Convert the listing below into a Markdown table with two columns, Row and Entry. Number each line in Row and skip any blank lines.

[Start Records to process]

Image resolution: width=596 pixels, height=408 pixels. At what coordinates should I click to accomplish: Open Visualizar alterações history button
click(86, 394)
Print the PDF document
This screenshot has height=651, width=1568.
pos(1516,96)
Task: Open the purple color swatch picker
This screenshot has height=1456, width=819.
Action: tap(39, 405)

[End Records to process]

[Exercise result]
| Row | Entry |
|---|---|
| 1 | Image resolution: width=596 pixels, height=408 pixels. At what coordinates should I click to accomplish: Open Visualizar alterações history button |
| 2 | click(86, 394) |
| 3 | Print the PDF document |
| 4 | This screenshot has height=651, width=1568. |
| 5 | pos(1516,96) |
| 6 | Task: Open the purple color swatch picker |
| 7 | This screenshot has height=1456, width=819. |
| 8 | Action: tap(39, 405) |